Abstract:

The project is focused on studying new physical states and processes, including integrated ones, in IV-VI and V-VI semiconductors, bismuth group semimetals, and some heterostructured oxide nanomaterials. The project is based on the introduction of the concept of taioring and integrating the processes and properties through interfaces with new functionalities properties characteristic of the above-mentioned semiconductors as topological insulators and oxide compounds with strong correlations and electronic ordering. The use of these interfaces exhibiting surface states and other specific properties of these materials is intended, on the one hand, for scaling the electronic structure and physical processes in line with relatively large-scale dimensional quantization and, on the other hand, for coupling the spin and charge processes, as well as different orderings, which lead to the improvement of performance and the generation of versatility.

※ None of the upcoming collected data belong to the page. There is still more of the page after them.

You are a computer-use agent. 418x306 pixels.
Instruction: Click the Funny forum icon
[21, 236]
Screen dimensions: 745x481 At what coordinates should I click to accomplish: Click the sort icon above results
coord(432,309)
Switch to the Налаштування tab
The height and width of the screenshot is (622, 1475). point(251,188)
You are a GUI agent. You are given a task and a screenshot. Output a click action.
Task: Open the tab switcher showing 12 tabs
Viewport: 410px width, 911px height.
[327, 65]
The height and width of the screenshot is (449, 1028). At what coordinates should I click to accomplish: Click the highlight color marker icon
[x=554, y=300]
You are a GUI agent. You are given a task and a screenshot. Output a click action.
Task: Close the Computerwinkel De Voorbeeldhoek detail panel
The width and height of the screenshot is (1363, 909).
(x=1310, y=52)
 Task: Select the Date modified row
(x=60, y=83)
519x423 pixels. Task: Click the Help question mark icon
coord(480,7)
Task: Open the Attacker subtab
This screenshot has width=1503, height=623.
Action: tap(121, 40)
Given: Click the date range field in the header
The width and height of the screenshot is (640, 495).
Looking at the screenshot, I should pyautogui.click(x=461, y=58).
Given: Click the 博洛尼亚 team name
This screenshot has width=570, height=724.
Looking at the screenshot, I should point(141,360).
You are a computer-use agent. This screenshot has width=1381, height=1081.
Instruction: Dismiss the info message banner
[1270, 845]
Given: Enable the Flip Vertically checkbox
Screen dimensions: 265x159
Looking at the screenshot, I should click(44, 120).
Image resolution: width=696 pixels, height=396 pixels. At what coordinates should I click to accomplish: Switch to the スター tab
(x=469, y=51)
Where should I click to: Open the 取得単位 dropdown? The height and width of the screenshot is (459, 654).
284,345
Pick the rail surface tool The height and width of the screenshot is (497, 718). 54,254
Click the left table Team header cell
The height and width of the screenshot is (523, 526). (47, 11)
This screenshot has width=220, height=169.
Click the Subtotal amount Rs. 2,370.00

The proposed approach is planned to be explored to reconfigure the electronic and thermoelectric transport, the photoelectric and optical processes in the infrared region, the spintronic and magnetoelectric processes, and some biophysical aspects. The technology platform for implementation of the proposed activities includes a number of methods for epitaxy of high-quality heterolayers (aerosol, hot-wall, and closed-volume MBE and MOCVD) providing control on a nanolevel and methods for preparing nanowires and nanoparticles. The previously adopted epitaxy methods and the ones that will be developed on the basis of the proposed concept and implemented in the laboratory will be used for qualitative accretion of the interfaces of materials with a significant mismatch of the crystal lattice parameters (from 2-3 to 8-10%) and thermal expansion coefficients by controlling the growth domains, rather than the elementary cells. Depending on the objective, the method with appropriate means provides either relaxation or generation of elastic stresses. In terms of the last-mentioned aspect, it is possible to reconfigure the functionalities through tensions leading to the induction or modification of topological states in IV-VI and V-VI semiconductors or a multiferroic state in oxides. This approach also solves the problem of integrating the functionality of different types of nanostructures, which will be developed and tested as elements of silicon-based microdevices with highly developed electronic signal processing.